Cells appear to gather excessive errors in the proteins they produce leading to the activation of apoptosis which is mainly a cell suicide programme. However ahead of this, they first attempt to correct the problem via a number of rescue responses.
Pertaining to this, researchers at the Institute for Research in Biomedicine (IRB Barcelona) claim to have fabricated a tool that would probably encourage controlled suicide in human cells. The novel tool, the scientists suggest could help them in acquiring in depth information about rescue signalling pathways and cell suicide.
Until now, experts have only been able to identify the general outline of the mechanisms behind cellular ‘stress responses’ along with the interactions between them and involved molecular components as well. Now, this innovative tool should allow scientists to evaluate the stress responses used by cells to solve genomic errors. It may also aid in the identification of targets of therapeutic interest.
“We have developed a strategy to induce controlled mutations in the cell, which allows us to gradually activate several repair systems that are triggered before the cell enters the cell death programme. Using previous methods, the effects on cells are less specific and may lead to parallel responses that hinder analysis of the results”, reveals the author of the article, Lluís Ribas de Pouplana, ICREA researcher and head of the Gene Translation Laboratory at IRB Barcelona.
“We have developed a strategy to induce controlled mutations in the cell, which allows us to gradually activate several repair systems that are triggered before the cell enters the cell death programme,” he further explains.
Conventional methods for this include exposure of the cells to drug or compounds that could affect protein production, consequently generating instability.
Ribas recalls that Renaud Geslain, a researcher in Ribas’ group and first author of the article, ‘had a brilliant idea to reproduce the same effect within the cell, without the help of compounds alien to the cell’.
Geslain seems to have manipulated a component of the cellular protein synthesis machinery that resulted in the production of defective proteins.
“In response to the accumulation of misfolded proteins, the cellular alarm systems are switched on and stress responses are activated. Given that this approach affects all the proteins, we obtain all the reactions possible, not only responses that could be exclusive to one or a few affected proteins,” Ribas adds.
Transfer RNA (tRNA) was identified as one of the components that could be involved in protein production. Transportation of the protein synthesis machinery and the accurate amino acids needed for each protein under construction appears to be the main function of tRNA. With that in mind, Geslain supposedly tailored new tRNAs that were closely identical to natural ones. The only difference being that they seemingly placed erroneous amino acids into the protein sequences under construction.

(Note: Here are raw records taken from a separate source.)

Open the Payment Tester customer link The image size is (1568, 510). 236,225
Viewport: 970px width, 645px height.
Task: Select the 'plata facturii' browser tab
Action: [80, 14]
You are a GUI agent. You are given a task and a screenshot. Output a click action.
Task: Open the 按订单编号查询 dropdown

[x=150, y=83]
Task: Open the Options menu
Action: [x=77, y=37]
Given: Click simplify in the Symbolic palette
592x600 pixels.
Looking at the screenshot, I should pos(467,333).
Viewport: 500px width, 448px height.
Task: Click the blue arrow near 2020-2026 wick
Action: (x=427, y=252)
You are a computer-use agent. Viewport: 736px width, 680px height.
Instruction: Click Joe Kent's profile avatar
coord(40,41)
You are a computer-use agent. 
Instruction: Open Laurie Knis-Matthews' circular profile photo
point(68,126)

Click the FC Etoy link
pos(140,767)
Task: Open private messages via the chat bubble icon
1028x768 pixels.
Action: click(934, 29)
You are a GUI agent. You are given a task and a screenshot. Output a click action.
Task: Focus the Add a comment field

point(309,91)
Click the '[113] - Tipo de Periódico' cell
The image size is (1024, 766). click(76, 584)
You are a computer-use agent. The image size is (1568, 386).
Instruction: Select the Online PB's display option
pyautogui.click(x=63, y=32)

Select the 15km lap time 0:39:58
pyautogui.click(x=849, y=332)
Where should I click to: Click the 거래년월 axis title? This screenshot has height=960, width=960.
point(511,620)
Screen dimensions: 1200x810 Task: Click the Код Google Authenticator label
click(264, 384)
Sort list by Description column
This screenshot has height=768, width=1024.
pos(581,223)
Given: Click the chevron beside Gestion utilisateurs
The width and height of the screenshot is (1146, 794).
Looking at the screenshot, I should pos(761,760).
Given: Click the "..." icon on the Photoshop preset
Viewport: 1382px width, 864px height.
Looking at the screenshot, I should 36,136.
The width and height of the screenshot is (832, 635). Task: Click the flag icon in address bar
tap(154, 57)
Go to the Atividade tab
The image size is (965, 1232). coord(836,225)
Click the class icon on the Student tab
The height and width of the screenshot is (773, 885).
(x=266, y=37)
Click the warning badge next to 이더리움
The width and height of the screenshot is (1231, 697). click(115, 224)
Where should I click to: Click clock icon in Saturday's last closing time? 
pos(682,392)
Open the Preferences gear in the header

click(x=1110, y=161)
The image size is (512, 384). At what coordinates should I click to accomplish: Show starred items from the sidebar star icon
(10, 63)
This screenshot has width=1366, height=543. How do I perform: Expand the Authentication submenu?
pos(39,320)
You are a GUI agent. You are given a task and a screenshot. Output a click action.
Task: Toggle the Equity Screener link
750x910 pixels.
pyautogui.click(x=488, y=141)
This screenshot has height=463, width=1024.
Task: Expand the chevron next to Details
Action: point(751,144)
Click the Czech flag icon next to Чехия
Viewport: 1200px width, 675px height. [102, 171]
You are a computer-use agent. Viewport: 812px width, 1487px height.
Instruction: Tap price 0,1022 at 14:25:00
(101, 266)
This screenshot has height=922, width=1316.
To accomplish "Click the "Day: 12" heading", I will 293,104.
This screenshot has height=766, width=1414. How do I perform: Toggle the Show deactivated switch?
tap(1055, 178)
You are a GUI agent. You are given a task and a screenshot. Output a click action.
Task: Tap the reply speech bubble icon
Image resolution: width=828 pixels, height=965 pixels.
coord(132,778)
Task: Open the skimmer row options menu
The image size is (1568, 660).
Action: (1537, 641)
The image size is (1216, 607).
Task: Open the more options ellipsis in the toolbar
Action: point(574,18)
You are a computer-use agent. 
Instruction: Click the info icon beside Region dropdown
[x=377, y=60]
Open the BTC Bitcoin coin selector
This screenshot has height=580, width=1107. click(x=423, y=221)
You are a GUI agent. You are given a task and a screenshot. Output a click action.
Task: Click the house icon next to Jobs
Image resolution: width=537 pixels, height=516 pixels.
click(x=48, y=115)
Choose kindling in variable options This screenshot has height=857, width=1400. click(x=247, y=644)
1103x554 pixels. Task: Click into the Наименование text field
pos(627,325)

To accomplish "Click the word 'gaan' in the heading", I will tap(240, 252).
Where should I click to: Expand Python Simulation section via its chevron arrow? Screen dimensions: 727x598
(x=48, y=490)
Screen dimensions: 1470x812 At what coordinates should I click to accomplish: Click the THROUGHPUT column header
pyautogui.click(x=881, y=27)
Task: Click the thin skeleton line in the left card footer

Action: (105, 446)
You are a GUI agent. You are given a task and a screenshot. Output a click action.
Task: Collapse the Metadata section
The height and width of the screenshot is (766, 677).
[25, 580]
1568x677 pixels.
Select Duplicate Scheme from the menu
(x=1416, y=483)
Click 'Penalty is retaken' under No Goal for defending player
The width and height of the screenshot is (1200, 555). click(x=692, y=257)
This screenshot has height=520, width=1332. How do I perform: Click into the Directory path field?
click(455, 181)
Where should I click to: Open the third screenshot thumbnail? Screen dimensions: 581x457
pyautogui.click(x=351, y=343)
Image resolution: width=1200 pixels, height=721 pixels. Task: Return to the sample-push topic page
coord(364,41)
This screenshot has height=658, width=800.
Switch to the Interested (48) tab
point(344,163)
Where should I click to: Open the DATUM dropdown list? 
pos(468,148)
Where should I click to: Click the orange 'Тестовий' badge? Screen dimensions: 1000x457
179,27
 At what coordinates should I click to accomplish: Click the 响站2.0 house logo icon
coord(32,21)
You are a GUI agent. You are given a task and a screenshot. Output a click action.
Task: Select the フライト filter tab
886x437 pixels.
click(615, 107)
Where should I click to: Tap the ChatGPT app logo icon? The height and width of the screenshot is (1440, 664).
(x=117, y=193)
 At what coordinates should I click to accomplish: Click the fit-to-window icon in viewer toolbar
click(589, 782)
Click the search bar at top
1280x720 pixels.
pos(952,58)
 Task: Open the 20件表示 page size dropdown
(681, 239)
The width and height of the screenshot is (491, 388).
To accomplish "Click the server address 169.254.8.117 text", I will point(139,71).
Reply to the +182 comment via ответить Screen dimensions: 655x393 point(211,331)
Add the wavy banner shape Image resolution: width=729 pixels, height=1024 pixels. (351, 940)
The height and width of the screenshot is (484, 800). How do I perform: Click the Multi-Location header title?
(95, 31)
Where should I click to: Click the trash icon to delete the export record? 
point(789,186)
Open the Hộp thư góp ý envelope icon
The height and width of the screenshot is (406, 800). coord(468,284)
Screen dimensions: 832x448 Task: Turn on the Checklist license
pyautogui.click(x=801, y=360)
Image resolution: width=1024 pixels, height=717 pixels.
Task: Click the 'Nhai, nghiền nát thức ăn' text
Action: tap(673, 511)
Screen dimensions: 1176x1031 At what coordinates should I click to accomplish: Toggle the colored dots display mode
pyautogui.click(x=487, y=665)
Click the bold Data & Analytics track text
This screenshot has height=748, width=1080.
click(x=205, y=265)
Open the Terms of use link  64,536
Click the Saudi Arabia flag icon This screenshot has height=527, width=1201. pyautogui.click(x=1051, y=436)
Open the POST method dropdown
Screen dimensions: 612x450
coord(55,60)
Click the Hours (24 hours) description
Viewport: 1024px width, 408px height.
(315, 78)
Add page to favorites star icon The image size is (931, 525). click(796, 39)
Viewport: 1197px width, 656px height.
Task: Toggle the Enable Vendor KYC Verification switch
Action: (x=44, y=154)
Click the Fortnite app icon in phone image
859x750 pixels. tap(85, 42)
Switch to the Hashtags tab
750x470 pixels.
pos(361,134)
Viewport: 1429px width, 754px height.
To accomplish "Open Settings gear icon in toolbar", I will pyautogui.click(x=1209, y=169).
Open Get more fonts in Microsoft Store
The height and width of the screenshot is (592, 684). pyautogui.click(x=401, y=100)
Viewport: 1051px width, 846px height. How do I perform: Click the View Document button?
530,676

The researcher mentions, “When these tRNAs are introduced, the cells starts to make and accumulate defective proteins and it reacts in response. Given that the cell still conserves the healthy proteins present before the introduction of our tRNA, we can observe the extent to which the healthy part can correct the problem. We can also see when these defects are no longer correctible and how and when cells enter the suicide programme.”
The scientists claim to be aware of which modification they introduce into the protein synthesis system. They can apparently also measure the cellular responses to the error produced. While more serious mutations could trigger cell suicide in less than 48 hours, less severe ones were observed to allow survival of the cell for 5 days.
“Thus we can observe the whole spectra of cell responses triggered and measure when they begin and the connections between them. Finally, by means of transcriptomics studies, we can identify new components involved in this process. We still don’t know what they do or what genes they repress but we are discovering very surprising functional connections”, notes the IRB Barcelona researcher.
He continues, “The biological problem that we induce in the cell is directly linked to neurodegenerative diseases such as Alzheimer’s, Parkinson’s and Huntington’s, which are caused by the aggregations of misfolded proteins that cause neuronal death”.
Currently, the lab has started obtaining results armed with this new tool. Analyses suggest that part of the cell response to the accumulation of misfolded proteins could be the production of many micro-RNAs. The IRB Barcelona developed tool should enable scientists to identify new components of the response mechanisms to these mutations. It is these components that could probably become targets for intervention in not only these but other diseases also in the near future.
The last issue of the specialized Journal Nucleic Acids Research, included in the group Oxford Journals includes a description of this method.